Any fluid, including water in a stream, can only flow around a bend in vortex flow. In vortex flow the speed of the fluid is fastest where the radius of the flow is smallest, and slowest where the radius is greatest. (Tropical cyclones, tornadoes, and the spinning motion of water as it escapes down a drain are all visible examples of vortex flow.) In the case of water flowing around a bend in a stream the secondary flow in the boundary layer along the floor of the stream does not flow parallel to the banks of the stream but flows partly across the floor of the stream toward the inside of the stream (where the radius of curvature is smallest). This movement of the boundary layer is capable of sweeping and rolling loose particles including sand, gravel, small stones and other submerged objects along the floor of the stream toward the point bar.

This can be demonstrated at home. Partly fill a circular bowl or cup with water and sprinkle a little sand, rice or sugar into the water. Set the water in circular motion with a hand or spoon. The secondary flow will quickly sweep the solid particles into a neat pile in the center of the bowl or cup. The primary flow (the vortex) might be expected to sweep the solid particles to the perimeter of the bowl or cup, but instead the secondary flow along the floor of the bowl or cup sweeps the particles toward the center.

Where a stream is following a straight course the slower boundary layer along the floor of the stream is also following the same straight course. It sweeps and rolls sand, gravel and polished stones downstream, along the floor of the stream. However, as the stream enters a bend and vortex flow commences as the primary flow, a secondary flow also commences and flows partly across the floor of the stream toward the convex bank (the bank with the smaller radius). Sand, gravel and polished stones that have travelled with the stream for a great distance where the stream was following a straight course may finally come to rest in the point bar of the first stream bend.
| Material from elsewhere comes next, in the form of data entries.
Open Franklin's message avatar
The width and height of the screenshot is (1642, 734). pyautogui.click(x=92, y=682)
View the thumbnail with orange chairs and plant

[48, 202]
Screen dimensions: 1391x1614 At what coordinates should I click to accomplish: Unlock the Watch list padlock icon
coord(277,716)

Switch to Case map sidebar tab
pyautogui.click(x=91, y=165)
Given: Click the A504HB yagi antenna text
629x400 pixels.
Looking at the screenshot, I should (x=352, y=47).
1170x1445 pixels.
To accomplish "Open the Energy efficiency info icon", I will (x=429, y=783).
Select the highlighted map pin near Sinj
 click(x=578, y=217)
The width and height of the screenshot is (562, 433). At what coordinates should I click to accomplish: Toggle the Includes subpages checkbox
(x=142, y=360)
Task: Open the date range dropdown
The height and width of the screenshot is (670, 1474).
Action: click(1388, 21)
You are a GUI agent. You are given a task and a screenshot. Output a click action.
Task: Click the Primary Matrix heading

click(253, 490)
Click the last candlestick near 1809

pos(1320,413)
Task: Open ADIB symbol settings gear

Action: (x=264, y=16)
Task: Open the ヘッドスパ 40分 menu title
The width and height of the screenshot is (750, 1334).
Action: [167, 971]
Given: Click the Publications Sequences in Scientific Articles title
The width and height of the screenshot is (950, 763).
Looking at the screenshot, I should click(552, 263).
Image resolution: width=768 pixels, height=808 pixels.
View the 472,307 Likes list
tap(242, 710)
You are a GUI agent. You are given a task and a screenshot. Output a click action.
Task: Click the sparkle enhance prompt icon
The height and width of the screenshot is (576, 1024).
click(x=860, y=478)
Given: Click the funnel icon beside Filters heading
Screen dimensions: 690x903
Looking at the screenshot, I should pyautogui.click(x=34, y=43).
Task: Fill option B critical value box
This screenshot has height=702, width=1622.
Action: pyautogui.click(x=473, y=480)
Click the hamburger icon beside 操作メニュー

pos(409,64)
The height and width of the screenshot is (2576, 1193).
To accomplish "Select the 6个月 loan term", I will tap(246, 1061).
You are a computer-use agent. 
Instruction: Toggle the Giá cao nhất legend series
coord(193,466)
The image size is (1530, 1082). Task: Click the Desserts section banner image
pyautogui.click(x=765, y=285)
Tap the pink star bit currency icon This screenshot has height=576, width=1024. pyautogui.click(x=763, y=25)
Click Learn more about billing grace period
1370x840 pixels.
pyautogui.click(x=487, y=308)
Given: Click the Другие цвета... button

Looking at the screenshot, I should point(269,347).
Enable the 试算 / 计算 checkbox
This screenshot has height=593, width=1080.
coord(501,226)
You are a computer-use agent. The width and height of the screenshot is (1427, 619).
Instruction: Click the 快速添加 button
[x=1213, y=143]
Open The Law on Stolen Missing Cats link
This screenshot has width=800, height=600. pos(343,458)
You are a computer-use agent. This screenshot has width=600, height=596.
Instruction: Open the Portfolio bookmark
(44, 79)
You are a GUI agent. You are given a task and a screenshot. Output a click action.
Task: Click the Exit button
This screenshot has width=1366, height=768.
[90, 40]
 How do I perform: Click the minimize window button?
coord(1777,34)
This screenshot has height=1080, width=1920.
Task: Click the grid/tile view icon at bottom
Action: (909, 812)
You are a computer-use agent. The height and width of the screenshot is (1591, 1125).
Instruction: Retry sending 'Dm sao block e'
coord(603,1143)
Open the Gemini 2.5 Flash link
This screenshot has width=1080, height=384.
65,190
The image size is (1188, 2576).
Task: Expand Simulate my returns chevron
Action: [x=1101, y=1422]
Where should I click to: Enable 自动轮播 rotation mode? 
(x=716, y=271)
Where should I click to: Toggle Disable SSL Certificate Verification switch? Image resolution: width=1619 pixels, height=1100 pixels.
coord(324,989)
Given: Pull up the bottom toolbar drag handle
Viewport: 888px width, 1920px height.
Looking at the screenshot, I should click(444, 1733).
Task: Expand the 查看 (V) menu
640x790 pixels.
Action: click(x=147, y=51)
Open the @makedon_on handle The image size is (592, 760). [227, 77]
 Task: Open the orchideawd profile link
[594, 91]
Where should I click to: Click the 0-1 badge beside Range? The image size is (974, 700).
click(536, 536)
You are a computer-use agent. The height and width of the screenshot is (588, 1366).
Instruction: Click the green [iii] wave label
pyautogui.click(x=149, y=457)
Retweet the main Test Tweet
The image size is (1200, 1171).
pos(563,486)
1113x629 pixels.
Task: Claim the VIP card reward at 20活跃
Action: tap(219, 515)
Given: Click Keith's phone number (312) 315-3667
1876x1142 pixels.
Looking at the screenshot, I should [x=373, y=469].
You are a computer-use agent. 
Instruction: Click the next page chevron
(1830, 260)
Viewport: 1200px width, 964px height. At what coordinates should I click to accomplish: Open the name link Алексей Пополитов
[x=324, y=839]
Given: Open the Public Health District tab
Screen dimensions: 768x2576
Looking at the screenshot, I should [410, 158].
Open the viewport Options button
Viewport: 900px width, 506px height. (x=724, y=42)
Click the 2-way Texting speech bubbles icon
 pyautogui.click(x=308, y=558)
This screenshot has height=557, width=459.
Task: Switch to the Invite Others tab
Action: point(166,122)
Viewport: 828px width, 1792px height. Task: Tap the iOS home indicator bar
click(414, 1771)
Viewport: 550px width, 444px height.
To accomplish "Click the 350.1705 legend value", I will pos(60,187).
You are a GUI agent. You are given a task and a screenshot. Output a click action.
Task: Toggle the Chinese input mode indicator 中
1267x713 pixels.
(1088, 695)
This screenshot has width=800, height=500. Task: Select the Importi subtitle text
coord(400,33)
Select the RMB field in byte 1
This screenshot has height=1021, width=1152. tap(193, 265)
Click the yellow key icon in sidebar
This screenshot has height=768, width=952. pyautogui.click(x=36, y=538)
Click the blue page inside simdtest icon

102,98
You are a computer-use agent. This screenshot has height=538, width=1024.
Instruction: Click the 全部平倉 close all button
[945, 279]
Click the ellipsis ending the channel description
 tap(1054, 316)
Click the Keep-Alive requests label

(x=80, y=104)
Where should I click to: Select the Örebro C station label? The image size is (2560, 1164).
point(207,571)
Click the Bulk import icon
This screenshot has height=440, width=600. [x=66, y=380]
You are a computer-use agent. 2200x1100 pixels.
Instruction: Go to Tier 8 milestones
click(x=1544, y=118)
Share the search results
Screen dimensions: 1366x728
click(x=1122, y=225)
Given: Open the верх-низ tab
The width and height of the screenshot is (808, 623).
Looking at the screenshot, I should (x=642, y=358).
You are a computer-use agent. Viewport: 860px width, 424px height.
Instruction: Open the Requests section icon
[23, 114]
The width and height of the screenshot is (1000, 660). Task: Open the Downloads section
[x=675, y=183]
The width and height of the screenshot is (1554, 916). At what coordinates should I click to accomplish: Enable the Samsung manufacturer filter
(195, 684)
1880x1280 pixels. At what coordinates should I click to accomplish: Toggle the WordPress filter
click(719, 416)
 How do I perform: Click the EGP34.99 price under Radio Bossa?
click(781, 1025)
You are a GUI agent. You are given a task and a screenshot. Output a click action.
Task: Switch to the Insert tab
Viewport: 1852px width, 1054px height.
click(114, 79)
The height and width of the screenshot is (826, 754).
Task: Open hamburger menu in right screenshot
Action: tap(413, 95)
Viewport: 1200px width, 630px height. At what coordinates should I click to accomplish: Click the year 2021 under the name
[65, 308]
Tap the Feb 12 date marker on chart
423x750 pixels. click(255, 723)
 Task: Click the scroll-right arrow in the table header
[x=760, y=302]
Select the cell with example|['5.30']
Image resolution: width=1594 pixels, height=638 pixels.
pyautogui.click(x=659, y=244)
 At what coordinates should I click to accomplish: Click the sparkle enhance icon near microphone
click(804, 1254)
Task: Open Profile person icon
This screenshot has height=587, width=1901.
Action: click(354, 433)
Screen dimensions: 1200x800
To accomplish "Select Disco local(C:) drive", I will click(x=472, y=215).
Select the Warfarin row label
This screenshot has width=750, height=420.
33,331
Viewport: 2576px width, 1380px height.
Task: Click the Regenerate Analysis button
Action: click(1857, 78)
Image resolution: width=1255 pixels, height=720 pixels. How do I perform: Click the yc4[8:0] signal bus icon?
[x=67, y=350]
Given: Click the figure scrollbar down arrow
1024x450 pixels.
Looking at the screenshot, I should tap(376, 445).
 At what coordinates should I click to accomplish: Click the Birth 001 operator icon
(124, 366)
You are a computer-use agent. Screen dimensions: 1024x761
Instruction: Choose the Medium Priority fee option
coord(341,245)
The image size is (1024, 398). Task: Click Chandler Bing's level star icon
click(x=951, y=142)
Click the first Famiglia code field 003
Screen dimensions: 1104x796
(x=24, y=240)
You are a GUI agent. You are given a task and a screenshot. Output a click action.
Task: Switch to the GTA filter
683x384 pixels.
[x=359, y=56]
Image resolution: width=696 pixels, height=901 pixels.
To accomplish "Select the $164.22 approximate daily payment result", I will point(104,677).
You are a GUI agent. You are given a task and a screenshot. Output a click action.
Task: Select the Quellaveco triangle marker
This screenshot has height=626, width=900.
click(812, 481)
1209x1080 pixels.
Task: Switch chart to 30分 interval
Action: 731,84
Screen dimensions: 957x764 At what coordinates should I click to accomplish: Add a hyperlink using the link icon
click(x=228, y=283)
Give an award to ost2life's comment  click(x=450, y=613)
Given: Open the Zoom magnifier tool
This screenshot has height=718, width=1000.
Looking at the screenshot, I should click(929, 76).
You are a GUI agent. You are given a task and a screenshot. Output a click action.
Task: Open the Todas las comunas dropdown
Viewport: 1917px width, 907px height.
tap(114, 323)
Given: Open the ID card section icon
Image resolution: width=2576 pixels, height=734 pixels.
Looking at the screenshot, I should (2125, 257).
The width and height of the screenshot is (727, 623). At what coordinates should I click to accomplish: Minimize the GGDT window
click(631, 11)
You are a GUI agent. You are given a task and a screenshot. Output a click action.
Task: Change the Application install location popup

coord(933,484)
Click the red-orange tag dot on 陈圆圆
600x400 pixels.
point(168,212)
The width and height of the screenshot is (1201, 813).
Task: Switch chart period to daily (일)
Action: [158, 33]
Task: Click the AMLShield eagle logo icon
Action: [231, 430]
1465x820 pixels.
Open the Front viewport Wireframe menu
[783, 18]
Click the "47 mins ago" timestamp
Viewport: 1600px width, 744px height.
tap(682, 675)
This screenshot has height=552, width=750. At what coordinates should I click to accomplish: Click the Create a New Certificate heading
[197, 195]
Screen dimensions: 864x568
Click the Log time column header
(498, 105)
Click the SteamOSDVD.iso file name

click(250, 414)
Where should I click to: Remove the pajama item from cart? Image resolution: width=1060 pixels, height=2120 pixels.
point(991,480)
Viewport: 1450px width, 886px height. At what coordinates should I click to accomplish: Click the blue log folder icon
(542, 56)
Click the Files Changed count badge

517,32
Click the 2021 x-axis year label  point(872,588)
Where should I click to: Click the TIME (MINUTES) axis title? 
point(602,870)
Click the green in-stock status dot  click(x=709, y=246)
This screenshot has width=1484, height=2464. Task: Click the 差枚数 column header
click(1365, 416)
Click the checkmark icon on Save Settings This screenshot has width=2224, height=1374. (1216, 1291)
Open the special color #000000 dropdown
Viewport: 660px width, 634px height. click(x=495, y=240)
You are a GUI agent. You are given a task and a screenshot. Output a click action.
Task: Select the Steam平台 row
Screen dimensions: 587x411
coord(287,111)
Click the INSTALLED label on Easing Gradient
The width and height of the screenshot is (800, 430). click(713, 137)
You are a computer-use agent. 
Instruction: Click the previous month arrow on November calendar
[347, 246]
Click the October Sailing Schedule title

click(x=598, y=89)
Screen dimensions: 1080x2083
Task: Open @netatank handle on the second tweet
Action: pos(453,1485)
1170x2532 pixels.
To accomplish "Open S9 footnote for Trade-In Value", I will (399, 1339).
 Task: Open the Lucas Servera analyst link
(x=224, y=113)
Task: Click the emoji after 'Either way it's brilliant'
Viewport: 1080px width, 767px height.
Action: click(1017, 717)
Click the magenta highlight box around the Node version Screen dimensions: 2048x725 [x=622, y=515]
Due to the circular path of a stream around a bend the surface of the water is slightly higher near the concave bank (the bank with the larger radius) than near the convex bank. This slight slope on the water surface of the stream causes a slightly greater water pressure on the floor of the stream near the concave bank than near the convex bank. This pressure gradient drives the slower boundary layer across the floor of the stream toward the convex bank. The pressure gradient is capable of driving the boundary layer up the shallow sloping floor of the point bar, causing sand, gravel and polished stones to be swept and rolled up-hill.

The concave bank is often a cut bank and an area of erosion. The eroded material is swept and rolled across the floor of the stream by the secondary flow and may be deposited on the point bar only a small distance downstream from its original location in the concave bank.

The point bar typically has a gently sloping floor with shallow water. The shallow water is mostly the accumulated boundary layer and does not have a fast speed. However, in the deepest parts of the stream where the stream is flowing freely, vortex flow prevails and the stream is flowing fastest where the radius of the bend is smallest, and slowest where the radius is greatest. The shallows around the point bar can become treacherous when the stream is rising. As the water depth increases over the shallows of the point bar, the vortex flow can extend closer toward the convex bank and the water speed at any point can increase dramatically in response to only a small increase in water depth.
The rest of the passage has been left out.